Monday, August 10, 2009
2. Edward Semer Brown
Top: Daughter of Edward and Bella Brown, Junee Brown, on her wedding day with husband Rod Waites.
Edward Semer Brown (pictured above with wife Belle and children Johnny &
June) was born in Woodend, Victoria, in 1907, the second of eight children born
to Jack Brown and Charlotte Willett.
He was educated at Yarrawonga Primary School and Elementary High, and as a
young man and adult worked at various jobs, including labouring, painting and
sleeper cutting with his brothers in East Gippsland.
Known always as ‘Ned’, Edward Brown married Isobel Rosalie Willett, who was his first cousin twice removed (she was the daughter of Ned’s great-uncle,Stephen Willett, and Stephen’s second wife Elizabeth Hickford...one of a mere eighteen children born to Stephen by two wives!) They were married in 1932, when Belle was 21 and Ned 25.
Three children were born to Belle and Ned Brown:
1. John Edward “Johnny” Brown born 18 December, 1932, Yarrawonga. Johnny served in the Korean War from April 30 1953 to April 6, 1954 with the 2nd Battalion, Royal Australian Regiment,
2. Robert Maxwell Brown b c. 1936-7 in Yarrawonga. Robert died when aged only four years, on March 12, 1941, at Mooroopna Hospital. His usual place of residence was 57 Welsford Street, Shepparton, and his parents were named as Edward Semer Brown, painter, and Isobel Rosalie Willett.
Robert’s cause of death was given as “Pulmonary tuberculosis, some days or weeks, and mitral stenosis, some years.
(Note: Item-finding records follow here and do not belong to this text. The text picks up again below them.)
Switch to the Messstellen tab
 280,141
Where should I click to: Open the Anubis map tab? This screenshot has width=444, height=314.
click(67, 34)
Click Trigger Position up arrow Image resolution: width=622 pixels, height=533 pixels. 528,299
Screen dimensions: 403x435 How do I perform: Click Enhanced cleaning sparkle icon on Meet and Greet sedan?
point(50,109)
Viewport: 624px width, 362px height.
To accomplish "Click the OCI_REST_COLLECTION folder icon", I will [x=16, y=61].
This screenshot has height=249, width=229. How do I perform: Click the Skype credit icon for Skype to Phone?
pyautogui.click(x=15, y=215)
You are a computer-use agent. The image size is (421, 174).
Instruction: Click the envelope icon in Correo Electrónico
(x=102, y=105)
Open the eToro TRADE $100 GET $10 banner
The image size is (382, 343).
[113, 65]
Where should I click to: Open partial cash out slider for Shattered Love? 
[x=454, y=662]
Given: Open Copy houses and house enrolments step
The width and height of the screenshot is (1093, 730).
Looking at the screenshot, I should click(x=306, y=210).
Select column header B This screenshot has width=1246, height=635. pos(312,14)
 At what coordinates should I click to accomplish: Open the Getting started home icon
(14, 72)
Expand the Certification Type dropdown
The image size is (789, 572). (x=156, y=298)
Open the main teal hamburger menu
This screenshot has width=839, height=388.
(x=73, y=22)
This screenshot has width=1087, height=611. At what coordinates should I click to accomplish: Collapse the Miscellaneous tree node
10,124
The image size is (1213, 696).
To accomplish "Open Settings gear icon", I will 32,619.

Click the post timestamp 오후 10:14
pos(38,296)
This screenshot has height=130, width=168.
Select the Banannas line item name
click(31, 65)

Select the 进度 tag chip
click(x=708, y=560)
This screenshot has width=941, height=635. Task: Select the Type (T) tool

The latter is a narrowing or blocking of the opening of the heart’s mitral valve, which separates the upper and lower chambers of the left side of the heart.
Robert Brown was buried in the Church of England section of the Shepparton Cemetery on March 13, 1941.
3. Patricia June “Junee” Brown b c. 1942.Pictured above with husband Rodney Waites. ‘Junee’, as she is known, was only 14 years old when her mother died in 1957. She went to live at Telford Street, Yarrawonga with her aunt and uncle, Ivy and Norman Oakley, for a time.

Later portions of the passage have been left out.